Elle éclate de rire avec sincérité et en aucun cas vexée par mon commentaire.

— Merci Edna, fait-elle en prenant ma main. Merci pour ce compliment. Tu sais, la vie et ses expériences nous changent. Je n'étais pas comme ça plus jeune mais, j'ai décidé d'être qui je voulais. Jouer un rôle qui ne vous définit pas pour rentrer dans le moule, je l'ai joué trop longtemps.

Je l'observe, touchée, parce qu'elle venait de dire et elle retire sa main.

*

— Merci pour ce déjeuner Edna. On devrait le faire plus souvent. Ça me change de mon quotidien à l'hôpital et toi, au poste, dit-elle.

— Merci à vous de m'avoir invité et pour le « plus souvent », on verra.

Elle sourit comme toujours avant de m'enlacer.

— Merci encore pour l'aide.

— Je ne vous garantis rien.

— Je sais, tiens-moi juste au courant. Je suis certaine qu'il va se confier à toi. Instinct maternel ma belle. Allez, va travailler.

— Oui.

Je m'apprête à m'en aller mais, elle m'arrête et attrape ma main où elle pose la petite boite où se trouve l'alliance qu'il comptait m'offrir.

— Mon rêve de vous voir marier n'arrivera jamais vu ta réticence évidente mais, cette bague te revient de droit. Il ne l'a pas récupérée et cette bague, ça vous regarde vous, alors tu lui redonneras et s'il ne la veut pas, tu es en fait ce que tu veux hein. Les femmes aiment les diamants, rétorque-t-elle avec un clin d'oeil, alors ne te gêne pas. Ça sera sa punition. À très vite, ma Edna.

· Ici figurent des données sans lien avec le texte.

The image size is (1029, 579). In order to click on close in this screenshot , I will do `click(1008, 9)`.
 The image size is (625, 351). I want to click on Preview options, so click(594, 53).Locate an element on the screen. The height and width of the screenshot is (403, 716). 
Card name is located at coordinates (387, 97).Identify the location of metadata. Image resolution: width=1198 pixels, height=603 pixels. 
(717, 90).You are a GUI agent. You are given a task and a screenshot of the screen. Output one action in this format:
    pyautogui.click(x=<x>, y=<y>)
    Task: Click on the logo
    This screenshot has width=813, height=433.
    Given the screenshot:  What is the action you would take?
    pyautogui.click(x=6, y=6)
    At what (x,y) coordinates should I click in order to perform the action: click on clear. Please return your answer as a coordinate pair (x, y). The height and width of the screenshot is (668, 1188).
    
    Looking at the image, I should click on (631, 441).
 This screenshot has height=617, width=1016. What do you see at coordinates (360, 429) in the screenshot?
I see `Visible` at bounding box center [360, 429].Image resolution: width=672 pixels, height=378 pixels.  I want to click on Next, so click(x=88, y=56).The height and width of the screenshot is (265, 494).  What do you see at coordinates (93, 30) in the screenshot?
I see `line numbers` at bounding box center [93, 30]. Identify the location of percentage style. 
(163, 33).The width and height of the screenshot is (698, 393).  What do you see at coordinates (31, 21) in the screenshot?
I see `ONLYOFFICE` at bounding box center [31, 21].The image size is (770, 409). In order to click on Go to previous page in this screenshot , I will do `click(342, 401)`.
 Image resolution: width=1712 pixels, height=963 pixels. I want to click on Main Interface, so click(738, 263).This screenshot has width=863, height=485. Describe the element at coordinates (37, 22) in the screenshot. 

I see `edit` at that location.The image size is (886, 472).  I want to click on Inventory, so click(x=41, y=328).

Je n'ai pas le temps de rétorquer ou de lui balancer la boite à la figure qu'elle s'en va déjà.

Moi, je n'en veux pas cette foutue bague même si elle ... elle est belle cette bague. Et coûteuse ! Je pourrais me racheter une voiture avec ...

Je reste quelques instants à la regarder avant de fermer la boite et pars en direction du poste des tas de questions à l'esprit.

Lorsque j'arrive au poste, Cassandra et les autres ne sont pas encore là alors, je peux inventer un mensonge entre temps.

Je salue quelques collègues et monte dans notre unité en vitesse en espérant trouver Elliott mais il n'y est pas.

Peut-être qu'il est au réfectoire.

Je décide donc de descendre et effectivement, il y est avec les autres.

Je me dirige vers les autres et lance :

— Levy, j'ai à te parler. Suis-moi.

Tout le monde nous regarde, choqué, et lui, le premier. Néanmoins, il se lève pour me suivre à l'extérieur et je l'attends, appuyée sur le mur.

Il finit par arriver en terminant de mâcher son sandwich je crois et se pose en face de moi.

— Je passe chez toi ce soir et tu me raconteras tout, mais vraiment tout sinon je te tue chez toi et je me retrouve en prison, tant pis. Et tu n'as pas intérêt à me mentir, Elliott. Hé ! Regarde-moi quand je te parle.

Il sourit en coin en relevant sa tête vers moi. J'ai juste envie de lui faire ravaler son sourire.

— OK. Tu me suivras en voiture.

— Ouais, c'était évident de toute façon. Mais, tu pars avant. Je ne veux pas que les gens s'imaginent des choses. Déjà que je viens de déjeuner avec ta mère et que les autres ont vu ...

Il perd aussitôt sa mine enjouée et fronce les sourcils.

— Quoi ? Mais comment ...

— Je ne sais pas. Je m'en allais déjeuner avec Cassandra, Deon et Marilyn et elle a surgit au bon moment. Bref ...

— Qu'est-ce qu'elle a fait ? Qu'est-ce qu'elle t'a dit ?

— Conversation de femmes, lui tapoté-je la joue. Maintenant bouge, j'ai à faire.

Je le décale, le laissant sur le cul par ce que je venais de lui annoncer et remonte à notre unité.

Finalement, peut-être que si tout se passait bien, je pourrais toujours montrer ce pop-up à son père parce que ça, c'était important.

***

« Ce qui est bien avec le lundi, c'est que ça recommence mais, c'est ce renouveau qui est intéressant et à la fois énervant. On s'en plaint de ce foutu jour mais, finalement il vous montre un peu comme ça va se passer avec ses autres copains. Le lundi est plein de surprise et de mystères. Les autres jours le sont aussi mais, le lundi a encore plus ce pouvoir là. Vous prévoyez des choses sauf que le lundi en prévoit d'autres pour vous. Ouais, c'est le rôle du lundi : vous faire chier mais, vous obtenez la possibilité de pouvoir faire bouger les choses ... ». JFL.